Industrial Rayon Corporation: Celebrating a Special Workplace
More About the Company
Industrial Rayon Corporation, initially Industrial Fibre Company, manufactured the world’s first synthetic fiber from a wood product called viscose. This chemical fiber was heralded as "synthetic silk" in early Cleveland Press newspaper articles. The West Boulevard neighborhood plant produced rayon batch by batch in a long process under demanding temperature and chemical pulp-processing conditions.
During the depression years, the plant provided employment seven days a week and tax revenues to the city. Rayon was in demand by the textile industry, and the company prospered.
As rayon production increased, residential neighbors lodged complaints with city officials about noxious fumes. Months of meetings, chemical research and public hearings ensued. Unions and strikers demonstrated for wage and hour improvements. The Cleveland Press published complaints about property damage and health problems from fumes. Company officials countered plans for plant expansion and with proposals to move their business out of state.
In the 1930s after a $2,000,000 research effort, a revolutionary continuous spinning process allowed Industrial Rayon Corporation to supply the textile mills with rayon yarn uniform and perfect "inch by inch and mile by mile." The world-class Painesville plant was built in 1938 to specifications for this streamlined process. This assembly line-style automated process was just in time for production of reinforcing fabric needed for tires and other automotive products in World War II.

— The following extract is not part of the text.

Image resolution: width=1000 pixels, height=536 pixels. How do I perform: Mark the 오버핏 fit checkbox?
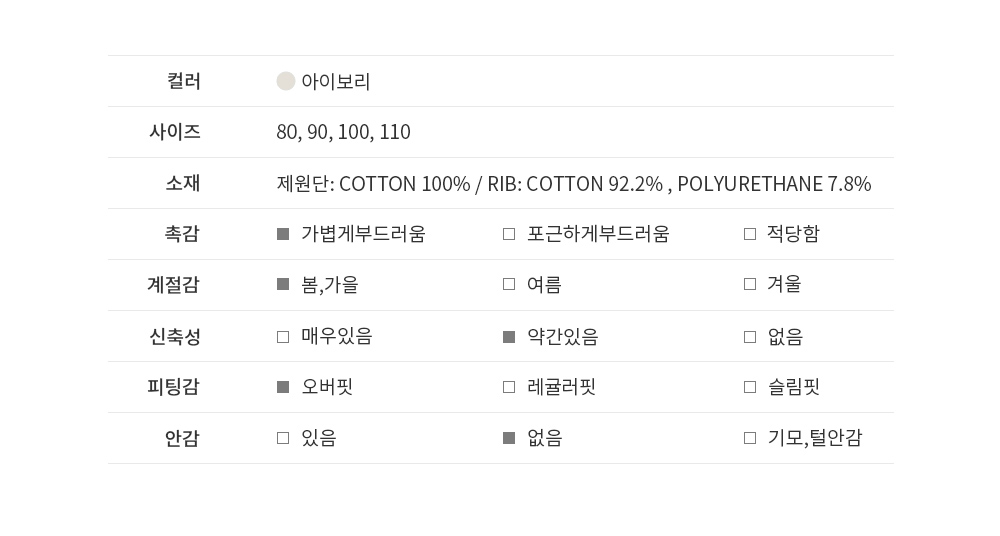click(283, 387)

Following the glory days of World War II synthetic fibers such as nylon and other polymers provided competition in the market place. After the adjustment to peace-time manufacturing demands and during the industrial movement to diversify, Industrial Rayon Corporation was purchased by Midland-Ross Co., another Cleveland company supporting the automotive industry. As a division of Midland-Ross, the rayon manufacturing division was known as IRC Fibers. IRC Fibers became a division of American Cyanamid of New Jersey in 1969.